U.S. Senator Rob Portman tours Center for Community Health and Advocacy
Discussions focus on tax credits that help the community and transforming care
U.S. Senator Rob Portman toured Dayton Children’s Center for Community Health and Advocacy Friday, May 25, 2018, as part of his ‘Results for the Middle-Class Tax Reform Tour.’ Senator Portman spoke with Deborah Feldman, president and CEO of Dayton Children’s, to hear about the many community-facing programs and services like the foster and kinship care clinic, the complex care clinic, the Dayton Asthma Alliance and the food pharmacy that will be located in the building once completed in 2019.
Senator Portman also talked with Chris Bergman, chief financial officer, about how a portion of the center’s 50,000-square-foot, $28 million-dollar construction was funded through New Markets Tax Credits. This is a tax incentive Senator Portman fought to preserve in the Senate version of the Tax Cuts & Jobs Act and the final bill which ultimately became law.

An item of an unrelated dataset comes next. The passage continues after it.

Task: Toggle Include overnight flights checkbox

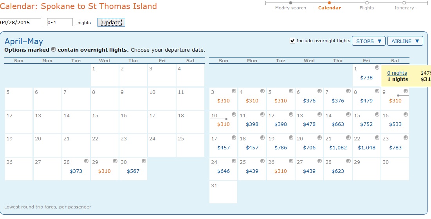Action: pos(292,41)
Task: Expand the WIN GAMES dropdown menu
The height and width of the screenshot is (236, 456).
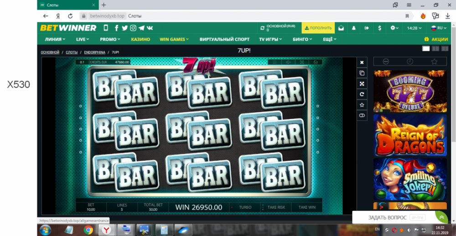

Dayton Children’s created the Center for Community Health and Advocacy as a way to broaden and accelerate community health efforts already underway, align services and support new endeavors to improve the health status of children. Hospital leaders championed the clean-up of a former factory site that once blighted the gateway to the Old North Dayton neighborhood, making it safe for development.

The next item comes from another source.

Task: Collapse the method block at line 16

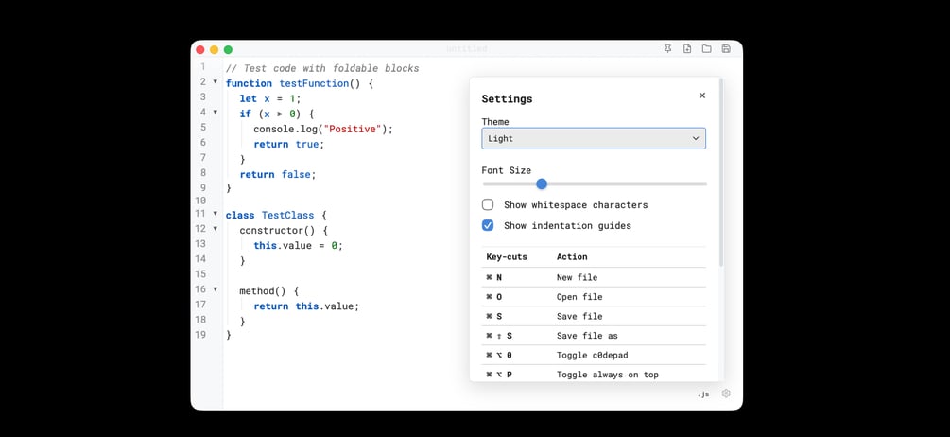Action: tap(216, 289)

The center is now establishing and leading a five-year child health agenda for Dayton, focusing on the zip codes with the most challenges. By focusing on small areas with the greatest challenges, the center hopes to make the biggest impact.
Led by Maria Nanagas, MD, Dayton Children’s Pediatrics, a nationally recognized patient centered medical home, will relocate to the center. In addition to serving as the primary care office for hundreds of children in the surrounding Old North Dayton neighborhood, Dayton Children’s Pediatrics will pilot a program coordinating care for children with medical complexities and serve as the medical home for those in foster or kinship care.
With the opioid epidemic, the number of children in foster care or kinship care is growing exponentially. These children need a stable place to receive their primary care. Largely because of the trauma they have experienced, children in foster care often have more significant medical and behavioral health needs than children not in foster care.
The new facility will also house a food pharmacy offering immediate help for any family struggling with food insecurities. There will also be a teaching kitchen, so families can learn how to create healthy but still tasty meals, and combat concerns over childhood obesity.
While the center’s services will continue to evolve, the mission will remain to uplift the health status of every child in the region.